I had an engagement in Indonesia that was unique and a lot of fun. It involved an Indonesian company buying a major U.S. company. Because the Indonesian government was involved in helping guarantee some loans, I had to meet with a senior government executive who would be the equivalent of our Secretary of Commerce. While I was there, this client wanted to show us his other operations, so in Jakarta I found myself climbing aboard a helicopter. We flew around Java and it was a hoot.

We flew into these small villages where the kids would all be let out of school and they’d rush up to the helicopter. They’d kind of bow to the guy from the company because all their fathers worked for the company. I’ve probably done other projects that were more professionally exciting. But flying over the jungles of Java! God, that was beautiful. Something I won’t forget soon.

Michael Laporta


Kuwait Part 1: What Are You Doing Next Week?

I was sitting in our Chicago office one Friday afternoon, wrapping up the week’s business when the phone rang. My boss was in New York and wanted me to come there Monday morning and meet some potential clients. “Sure, I said, who are they?’ He told me they were the Al Ghanim family from Kuwait and the project involved building a strategy for investing their money throughout the world.

The members of the family and their large coterie all were gathered in a huge living room in the Presidential Suite at the Plaza Hotel. I was ushered to the front and the questions began. They were different from me in looks, attitudes, demeanors, etc. I was lost as to how to fit into this group as well as to how to execute the project. But somehow I was accepted and invited to Kuwait. Because westerners had difficulties in adjusting and in being useful there the invitation was simply to come out at their expense and spend a week with them. At the end of the week I could tell them whether I wanted to stay.

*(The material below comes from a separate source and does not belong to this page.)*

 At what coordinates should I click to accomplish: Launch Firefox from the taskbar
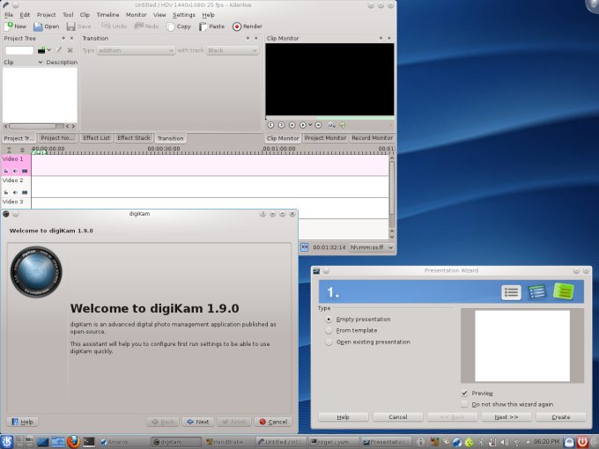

At that time the only country outside the U.S.A. that I had been to was Canada and this was back in the days when our border was completely open. In fact, I didn’t even have a passport. But, all the details were arranged and off I went. My first stop was our London office where the partner-in-charge was responsible for our work in Kuwait. He briefed me and we blocked out a study plan including a schedule for rotating back and forth between Chicago, London and Kuwait.

I landed in Kuwait and while waiting for my bag at the airport, my trench coat was stolen. I swear that I only blinked and it was gone. A taxi took me to the local hotel where they had booked my reservation. I was the only westerner in the hotel; nobody else spoke English and I didn’t know a word of Arabic. Directly outside my window was the loudspeaker for the mosque and six times a day the muezzin would call the faithful to prayers. I jumped to the ceiling each time. After two days I convinced the client coordinator that moving to the new Sheraton was a condition for my continuing on the project. It was brand new and completely western, and it had liquor service to boot.

Richard Metzler


Kuwait Part 2: The Boom Town

Kuwait in 1974 was a boom town, simply exploding with growth and opportunities. In a matter of only a few years they completely transformed the city. They tore down the old mud walls that surrounded they city, and transformed it from medieval to modern with gleaming towers, resembling many big cities in Europe or the U.S.A.

The Al Ghanim family was one of the highest ranked families in Kuwait, perhaps second only to the Al Sabah family whose head was the Emir of Kuwait. The Al Ghanim’s had the largest General Motors dealership in the world in terms of sales. They were in construction, finance and just about every facet of Kuwaiti social and business life. And like most Kuwaitis they were very uncomfortable about the small size of Kuwait and how precarious it was inside the Middle East. The country is very small; it had been carved out of Iraq by the British during the 1800’s. Kuwaitis were concerned about being invaded and they wanted their money to be safe.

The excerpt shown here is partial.